From then on I guess I was seen as devious and dangerous.
When I two years were up I ran for reelection, but I was beaten by twenty four absentee votes, an old trick. The Republicans wanted a local person, not a university professor who might be dangerous. I was replaced by a local man who worked for the university in the maintenance shop and was related to half the town. He never did anything during his two years in office but occasionally second a motion. He actually apologized to me for having run.
I did not want to establish a fiefdom on either of the commissions and though willing to remain on them did not want to be chairman. They soon died for lack of interest.

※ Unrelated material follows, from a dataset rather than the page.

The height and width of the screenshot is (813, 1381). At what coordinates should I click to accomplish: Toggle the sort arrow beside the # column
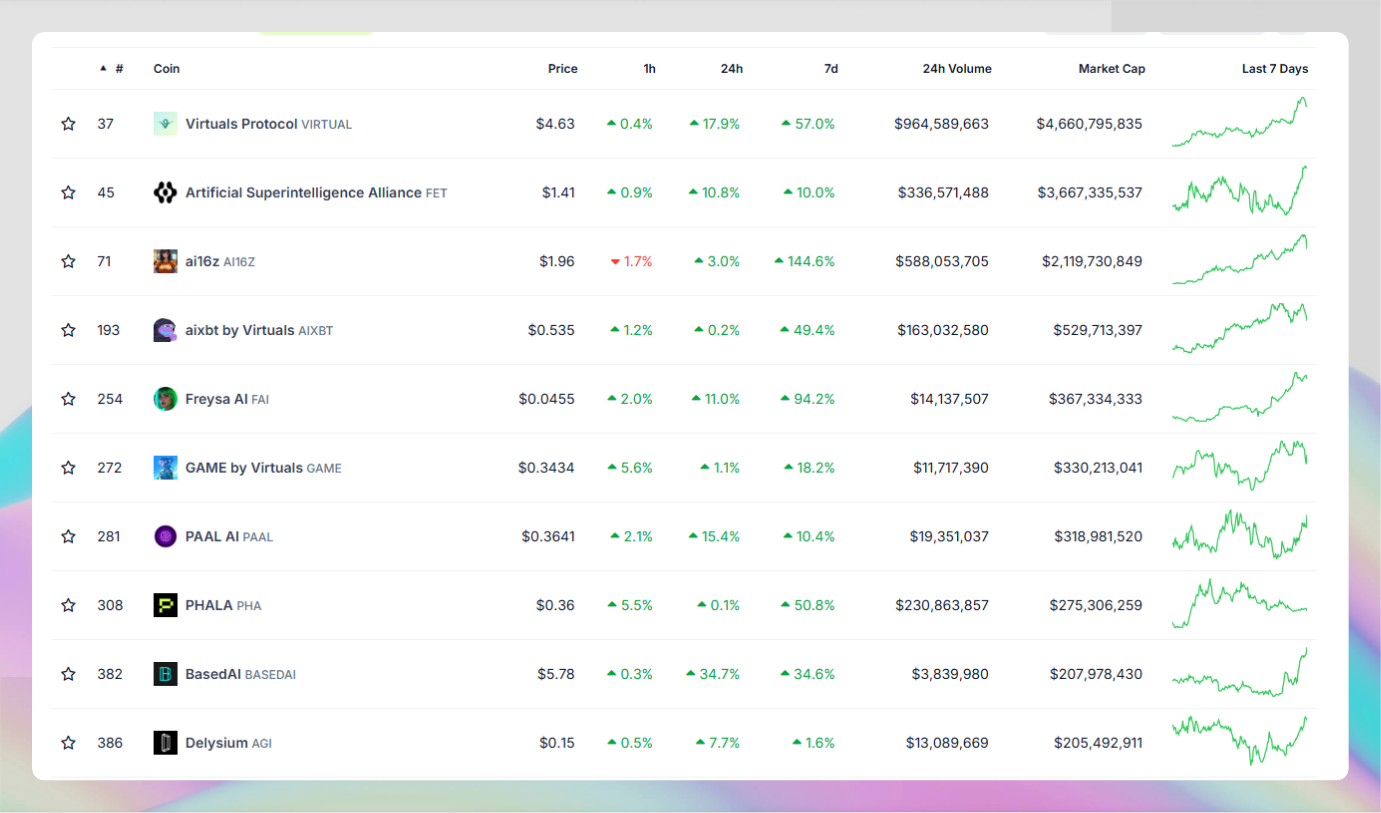pos(103,68)
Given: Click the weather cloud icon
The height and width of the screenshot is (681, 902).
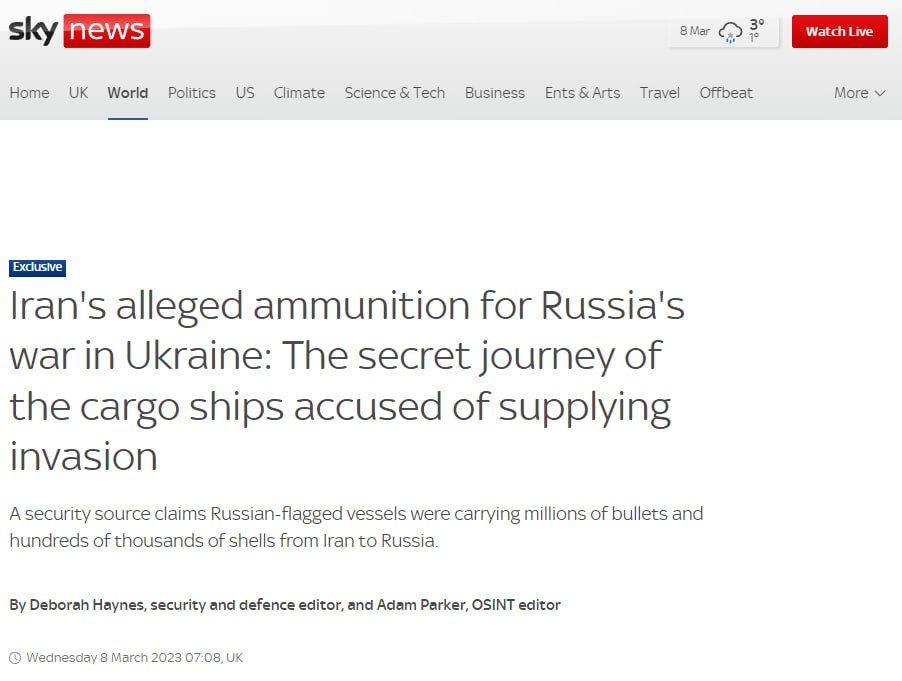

As parks and recreation commissioner I had made it a point to visit every park in the country, every launch ramp, every beach. The exploration revealed there was choice property at White City near the Portage Entry of the waterway, close to Lake Superior, but sheltered. It was ideal for fishing, boating, and a short walk to one of the few sandy beaches in the Keweenaw. We were lucky to be able to buy a lot when they became available and spent our happiest days camping there. Had I not been on the parks and recreation commission I would never have known about it.
My income from service to the county was about $1200 a year. I knew that $40 a month could easily be piddled away, so saved it. The first summer, 1971, I spent the money on a trip to Europe for the whole family. We had a VW camper delivered in London and saved the cost of hotels and meals by living in it all summer. The second summer I spent the $1200 on a small Shasta trailer.
Ah, but my political career was not over. I was appointed to the library board. This was appropriate for a wannabe author like myself. The librarian had been in the job for about twenty-five years. The library was her life, her career. She used an old manual standard typewriter and would not go near a computer.
One of the library board members latched onto a pair of old IBN computers from the local Savings and Loan and installed them in the library. The librarian quit and never returned to the library. Not ever again.
The Portage Lake District Library is now part of the state-wide library network, connected with computers, web site, the whole technological bit. The old manual typewriter is probably gone.
My service to Houghton County was like getting a Masters degree in civics. It was a great education. The ignoramus had learned something about politics.